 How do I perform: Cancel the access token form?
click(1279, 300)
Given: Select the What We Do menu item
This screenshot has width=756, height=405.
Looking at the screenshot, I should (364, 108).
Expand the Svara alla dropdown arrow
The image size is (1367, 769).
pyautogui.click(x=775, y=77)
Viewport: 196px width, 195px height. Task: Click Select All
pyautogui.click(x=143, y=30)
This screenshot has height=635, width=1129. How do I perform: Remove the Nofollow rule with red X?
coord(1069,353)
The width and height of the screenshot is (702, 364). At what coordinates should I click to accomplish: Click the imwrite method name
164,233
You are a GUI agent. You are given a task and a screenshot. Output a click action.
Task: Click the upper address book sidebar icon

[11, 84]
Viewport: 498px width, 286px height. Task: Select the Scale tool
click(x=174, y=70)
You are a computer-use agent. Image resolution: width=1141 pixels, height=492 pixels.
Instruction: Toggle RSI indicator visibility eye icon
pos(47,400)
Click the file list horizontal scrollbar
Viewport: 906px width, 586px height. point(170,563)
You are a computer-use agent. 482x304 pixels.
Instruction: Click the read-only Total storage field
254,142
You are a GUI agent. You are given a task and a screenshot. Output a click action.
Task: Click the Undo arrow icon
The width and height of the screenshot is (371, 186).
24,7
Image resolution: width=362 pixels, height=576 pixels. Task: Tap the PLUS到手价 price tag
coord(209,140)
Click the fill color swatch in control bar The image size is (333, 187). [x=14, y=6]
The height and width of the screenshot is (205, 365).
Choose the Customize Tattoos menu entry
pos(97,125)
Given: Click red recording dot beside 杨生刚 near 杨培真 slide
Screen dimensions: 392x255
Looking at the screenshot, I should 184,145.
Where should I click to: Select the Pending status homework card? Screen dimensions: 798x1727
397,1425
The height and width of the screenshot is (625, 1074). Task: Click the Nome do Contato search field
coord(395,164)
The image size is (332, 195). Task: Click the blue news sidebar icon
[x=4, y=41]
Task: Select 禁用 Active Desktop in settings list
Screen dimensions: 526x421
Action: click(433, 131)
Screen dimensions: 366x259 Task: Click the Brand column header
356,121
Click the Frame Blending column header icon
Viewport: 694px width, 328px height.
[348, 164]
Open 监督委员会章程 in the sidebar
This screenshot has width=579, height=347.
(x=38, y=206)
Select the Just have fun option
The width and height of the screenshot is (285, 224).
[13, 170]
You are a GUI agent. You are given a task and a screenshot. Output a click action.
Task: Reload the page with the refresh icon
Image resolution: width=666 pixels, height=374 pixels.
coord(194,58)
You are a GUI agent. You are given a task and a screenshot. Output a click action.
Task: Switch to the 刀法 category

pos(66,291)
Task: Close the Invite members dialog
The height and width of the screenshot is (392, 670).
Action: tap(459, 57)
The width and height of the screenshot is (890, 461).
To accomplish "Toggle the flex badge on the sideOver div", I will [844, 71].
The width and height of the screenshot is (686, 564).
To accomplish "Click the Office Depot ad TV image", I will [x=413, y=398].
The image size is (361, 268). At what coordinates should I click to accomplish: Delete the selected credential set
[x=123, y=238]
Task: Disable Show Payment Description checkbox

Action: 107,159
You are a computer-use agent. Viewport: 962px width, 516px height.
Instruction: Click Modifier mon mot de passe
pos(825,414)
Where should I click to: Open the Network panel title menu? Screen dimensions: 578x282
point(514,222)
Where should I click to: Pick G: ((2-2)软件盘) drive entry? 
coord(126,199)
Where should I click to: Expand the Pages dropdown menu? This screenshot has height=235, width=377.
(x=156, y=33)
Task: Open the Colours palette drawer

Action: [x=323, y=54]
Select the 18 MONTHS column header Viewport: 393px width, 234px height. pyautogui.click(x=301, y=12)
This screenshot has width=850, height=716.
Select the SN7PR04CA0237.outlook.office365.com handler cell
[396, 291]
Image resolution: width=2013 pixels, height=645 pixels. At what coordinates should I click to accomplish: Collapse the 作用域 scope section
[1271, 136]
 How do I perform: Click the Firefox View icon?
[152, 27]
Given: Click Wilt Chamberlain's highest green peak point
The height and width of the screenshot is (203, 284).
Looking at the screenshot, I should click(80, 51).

__ACTIVITY__
Restate every entry above exactly as it stands.

__OUTPUT__
 How do I perform: Cancel the access token form?
click(1279, 300)
Given: Select the What We Do menu item
This screenshot has width=756, height=405.
Looking at the screenshot, I should (364, 108).
Expand the Svara alla dropdown arrow
The image size is (1367, 769).
pyautogui.click(x=775, y=77)
Viewport: 196px width, 195px height. Task: Click Select All
pyautogui.click(x=143, y=30)
This screenshot has height=635, width=1129. How do I perform: Remove the Nofollow rule with red X?
coord(1069,353)
The width and height of the screenshot is (702, 364). At what coordinates should I click to accomplish: Click the imwrite method name
164,233
You are a GUI agent. You are given a task and a screenshot. Output a click action.
Task: Click the upper address book sidebar icon

[11, 84]
Viewport: 498px width, 286px height. Task: Select the Scale tool
click(x=174, y=70)
You are a computer-use agent. Image resolution: width=1141 pixels, height=492 pixels.
Instruction: Toggle RSI indicator visibility eye icon
pos(47,400)
Click the file list horizontal scrollbar
Viewport: 906px width, 586px height. point(170,563)
You are a computer-use agent. 482x304 pixels.
Instruction: Click the read-only Total storage field
254,142
You are a GUI agent. You are given a task and a screenshot. Output a click action.
Task: Click the Undo arrow icon
The width and height of the screenshot is (371, 186).
24,7
Image resolution: width=362 pixels, height=576 pixels. Task: Tap the PLUS到手价 price tag
coord(209,140)
Click the fill color swatch in control bar The image size is (333, 187). [x=14, y=6]
The height and width of the screenshot is (205, 365).
Choose the Customize Tattoos menu entry
pos(97,125)
Given: Click red recording dot beside 杨生刚 near 杨培真 slide
Screen dimensions: 392x255
Looking at the screenshot, I should 184,145.
Where should I click to: Select the Pending status homework card? Screen dimensions: 798x1727
397,1425
The height and width of the screenshot is (625, 1074). Task: Click the Nome do Contato search field
coord(395,164)
The image size is (332, 195). Task: Click the blue news sidebar icon
[x=4, y=41]
Task: Select 禁用 Active Desktop in settings list
Screen dimensions: 526x421
Action: click(433, 131)
Screen dimensions: 366x259 Task: Click the Brand column header
356,121
Click the Frame Blending column header icon
Viewport: 694px width, 328px height.
[348, 164]
Open 监督委员会章程 in the sidebar
This screenshot has width=579, height=347.
(x=38, y=206)
Select the Just have fun option
The width and height of the screenshot is (285, 224).
[13, 170]
You are a GUI agent. You are given a task and a screenshot. Output a click action.
Task: Reload the page with the refresh icon
Image resolution: width=666 pixels, height=374 pixels.
coord(194,58)
You are a GUI agent. You are given a task and a screenshot. Output a click action.
Task: Switch to the 刀法 category

pos(66,291)
Task: Close the Invite members dialog
The height and width of the screenshot is (392, 670).
Action: tap(459, 57)
The width and height of the screenshot is (890, 461).
To accomplish "Toggle the flex badge on the sideOver div", I will [844, 71].
The width and height of the screenshot is (686, 564).
To accomplish "Click the Office Depot ad TV image", I will [x=413, y=398].
The image size is (361, 268). At what coordinates should I click to accomplish: Delete the selected credential set
[x=123, y=238]
Task: Disable Show Payment Description checkbox

Action: 107,159
You are a computer-use agent. Viewport: 962px width, 516px height.
Instruction: Click Modifier mon mot de passe
pos(825,414)
Where should I click to: Open the Network panel title menu? Screen dimensions: 578x282
point(514,222)
Where should I click to: Pick G: ((2-2)软件盘) drive entry? 
coord(126,199)
Where should I click to: Expand the Pages dropdown menu? This screenshot has height=235, width=377.
(x=156, y=33)
Task: Open the Colours palette drawer

Action: [x=323, y=54]
Select the 18 MONTHS column header Viewport: 393px width, 234px height. pyautogui.click(x=301, y=12)
This screenshot has width=850, height=716.
Select the SN7PR04CA0237.outlook.office365.com handler cell
[396, 291]
Image resolution: width=2013 pixels, height=645 pixels. At what coordinates should I click to accomplish: Collapse the 作用域 scope section
[1271, 136]
 How do I perform: Click the Firefox View icon?
[152, 27]
Given: Click Wilt Chamberlain's highest green peak point
The height and width of the screenshot is (203, 284).
Looking at the screenshot, I should click(80, 51).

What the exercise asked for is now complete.